Man wielding a knife is shot dead at a Paris police station: officials


By Lori Hinnant and Elaine Ganley, AP

PARIS–Officers shot and killed a knife-wielding man wearing a fake explosive vest at a police station in northern Paris on Thursday, French officials said, a year to the day after an attack on the French satirical newspaper Charlie Hebdo launched a bloody year in the French capital.

Luc Poignant, a police union official, said the man cried out “Allahu akbar,” Arabic for “God is great.”

The man was wearing what looked like an explosive vest, but it was fake, according to two French police officials who spoke on condition of anonymity to discuss the ongoing investigation. They said the man has not yet been identified.

Just a few minutes earlier, elsewhere in the city, French President Francois Hollande had finished paying homage to police officers killed in the line of duty, including three shot to death in attacks last January.

A Paris police official said police were investigating the incident at the Paris police station Thursday as “more likely terrorism” than a standard criminal act. The official spoke on condition of anonymity because he was not authorized to be publicly named according to police policy. The neighborhood in the Goutte d’Or district of northern Paris was locked down.

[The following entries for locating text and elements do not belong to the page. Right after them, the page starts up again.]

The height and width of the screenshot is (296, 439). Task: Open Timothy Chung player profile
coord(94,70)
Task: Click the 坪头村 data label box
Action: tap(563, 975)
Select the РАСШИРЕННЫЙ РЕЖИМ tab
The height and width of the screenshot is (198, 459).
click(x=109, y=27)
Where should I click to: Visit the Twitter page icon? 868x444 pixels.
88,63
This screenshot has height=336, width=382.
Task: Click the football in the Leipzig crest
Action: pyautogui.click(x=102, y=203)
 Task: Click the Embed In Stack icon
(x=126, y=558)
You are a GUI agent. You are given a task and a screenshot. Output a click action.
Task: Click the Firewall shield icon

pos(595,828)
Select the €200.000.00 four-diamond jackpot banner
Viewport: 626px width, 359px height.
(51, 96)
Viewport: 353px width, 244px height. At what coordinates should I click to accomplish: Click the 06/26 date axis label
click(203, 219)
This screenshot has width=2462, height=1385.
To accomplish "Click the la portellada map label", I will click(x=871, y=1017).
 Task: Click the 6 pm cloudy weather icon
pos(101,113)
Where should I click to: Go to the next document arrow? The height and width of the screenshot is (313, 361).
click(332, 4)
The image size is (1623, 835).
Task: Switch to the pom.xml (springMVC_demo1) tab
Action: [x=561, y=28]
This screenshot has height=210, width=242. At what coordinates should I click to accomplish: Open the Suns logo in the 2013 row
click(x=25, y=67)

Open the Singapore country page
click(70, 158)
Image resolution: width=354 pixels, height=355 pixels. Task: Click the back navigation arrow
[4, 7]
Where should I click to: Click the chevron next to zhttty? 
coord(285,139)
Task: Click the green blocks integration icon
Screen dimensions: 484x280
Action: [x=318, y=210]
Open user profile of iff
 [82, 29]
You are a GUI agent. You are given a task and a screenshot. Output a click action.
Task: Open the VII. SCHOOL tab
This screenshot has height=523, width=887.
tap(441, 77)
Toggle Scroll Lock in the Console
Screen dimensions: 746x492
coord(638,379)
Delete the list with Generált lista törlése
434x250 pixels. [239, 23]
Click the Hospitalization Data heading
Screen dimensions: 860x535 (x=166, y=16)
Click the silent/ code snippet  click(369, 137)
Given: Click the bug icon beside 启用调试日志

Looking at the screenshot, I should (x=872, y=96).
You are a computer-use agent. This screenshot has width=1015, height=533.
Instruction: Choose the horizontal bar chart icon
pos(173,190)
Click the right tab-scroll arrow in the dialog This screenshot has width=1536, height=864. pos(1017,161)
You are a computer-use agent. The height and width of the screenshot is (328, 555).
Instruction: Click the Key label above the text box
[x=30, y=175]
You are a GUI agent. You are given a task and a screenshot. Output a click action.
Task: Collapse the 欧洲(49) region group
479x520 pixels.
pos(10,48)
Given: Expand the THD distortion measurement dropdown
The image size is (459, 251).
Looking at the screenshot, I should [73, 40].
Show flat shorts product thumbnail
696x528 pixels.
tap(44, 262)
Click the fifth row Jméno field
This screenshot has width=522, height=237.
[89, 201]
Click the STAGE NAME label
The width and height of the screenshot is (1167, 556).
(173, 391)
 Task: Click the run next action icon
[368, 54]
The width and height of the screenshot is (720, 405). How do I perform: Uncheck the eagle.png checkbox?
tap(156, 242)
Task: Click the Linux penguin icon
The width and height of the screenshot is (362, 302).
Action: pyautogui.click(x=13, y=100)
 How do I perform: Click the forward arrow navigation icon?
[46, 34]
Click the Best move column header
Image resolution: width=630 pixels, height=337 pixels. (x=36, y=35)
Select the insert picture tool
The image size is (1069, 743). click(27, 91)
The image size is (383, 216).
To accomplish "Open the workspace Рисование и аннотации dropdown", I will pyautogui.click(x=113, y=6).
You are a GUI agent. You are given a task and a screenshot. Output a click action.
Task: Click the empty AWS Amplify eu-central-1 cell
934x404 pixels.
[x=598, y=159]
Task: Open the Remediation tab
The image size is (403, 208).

Hollande had said earlier that what he called a “terrorist threat” would continue to weigh on France.

On Jan. 7, 2015, two French-born brothers killed 11 people inside the building where Charlie Hebdo operated, as well as a Muslim policeman outside. Over the next two days, an accomplice shot a policewoman to death and then stormed a kosher supermarket, killing four hostages. All three gunmen died.

In a speech to police forces charged with protecting the country against new attacks, Hollande said the government was passing new laws and ramping up security, but the threat remained high.

Hollande especially called for better surveillance of “radicalized” citizens who have joined Islamic State or other militant groups in Syria and Iraq when they return to France.

“We must be able to force these people —and only these people— to fulfill certain obligations and if necessary to put them under house arrest … because they are dangerous,” he said.